Homework Help: Parabola problem - some data given.

1. Aug 11, 2012

yoghu

1. The problem statement, all variables and given/known data

Essentially there is a power line which must be strung between posts on two mountains which are 1669.602m apart.

The first mountain is 5m higher than the second.

To overcome tension the wire is strung with a sag, 1m of sag for every 75m, or part thereof. This sag is relative to the lower pylon.

Determine an equation for the profile of the wire between the two mountains, if the arc is to be in a PARABOLIC shape.

2. Relevant equations

I've worked out that 1669.602/75 = (22. something) which means there must be 23m of sag, as it states part thereof. Relative to the lower pylon, I understand this to mean the turning point will be 23m below the smaller mountain.

Due to the difference in heights, this is obviously not a symmetrical parabola.

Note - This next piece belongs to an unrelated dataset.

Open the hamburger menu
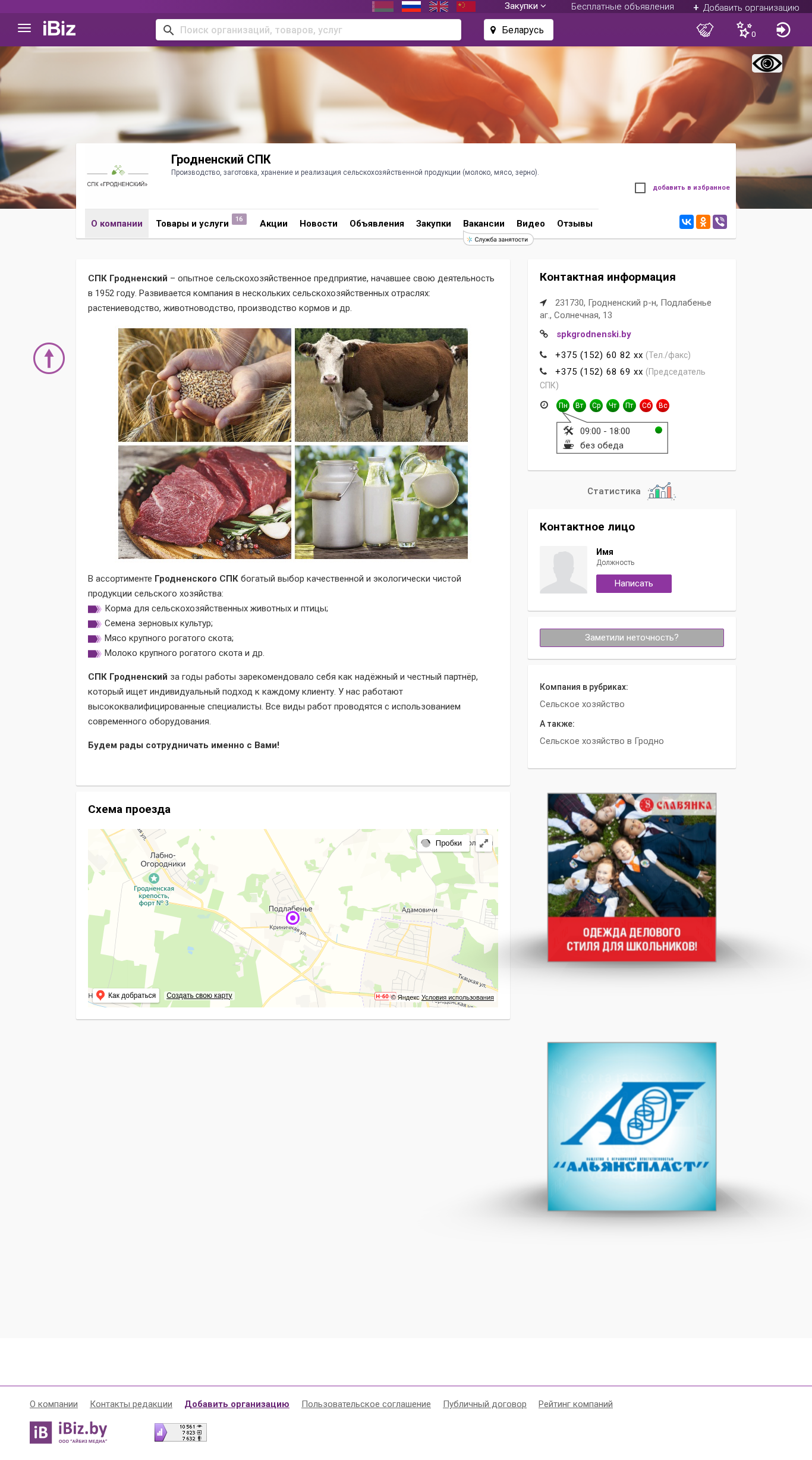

3. The attempt at a solution
I've tried letting the turning point be the origin, and having 3 points
(X2 - 1669.602 , 28)
(1669.602-X1, 23)
(0,0)
where x2 is the distance from the turning point to the second mountain, and X1 is the distance between the first mountain to the turning point.

I've also tried letting the first mountain be the origin, with 3 points
(0,0)
(???,-28) - minimum point
(1669.602,-5)

But I'm very stuck on what to do with these possible points. Please help.

Last edited: Aug 11, 2012
2. Aug 11, 2012

phinds

but the arc will NOT be a parabola ! It will be a catenary.

3. Aug 11, 2012

yoghu

I know, but the question specifically asks for a parabolic equation.

It also asks to discuss limitations of this shape, so that's where I'd bring in your point.

4. Aug 11, 2012

phinds

But how can you produce an equation for a parabola to describe a curve that isn't a parabola? What would be the POINT of such an exercise?

5. Aug 11, 2012

yoghu

I have no idea, and I don't know why.

Do you have any idea on how to do it??

6. Aug 11, 2012

Staff: Mentor

It's a mathematical exercise in curve fitting. The mountain/powerline theme is just window dressing that provides a minds-eye picture of the setup.

7. Aug 11, 2012

phinds

So is one then supposed to first find the correct curve (the catenary) and then use that do find the closest possible parabola curve? Seems like an amazing waste of time. What am I missing?

8. Aug 11, 2012

Staff: Mentor

There is enough information to fit a parabola; consider that you effectively have three given points through which the curve passes.

9. Aug 11, 2012

phinds

DOH ! NOW I see what you meant in post #6. I'm just overcomplicating things. Thanks for the clarification.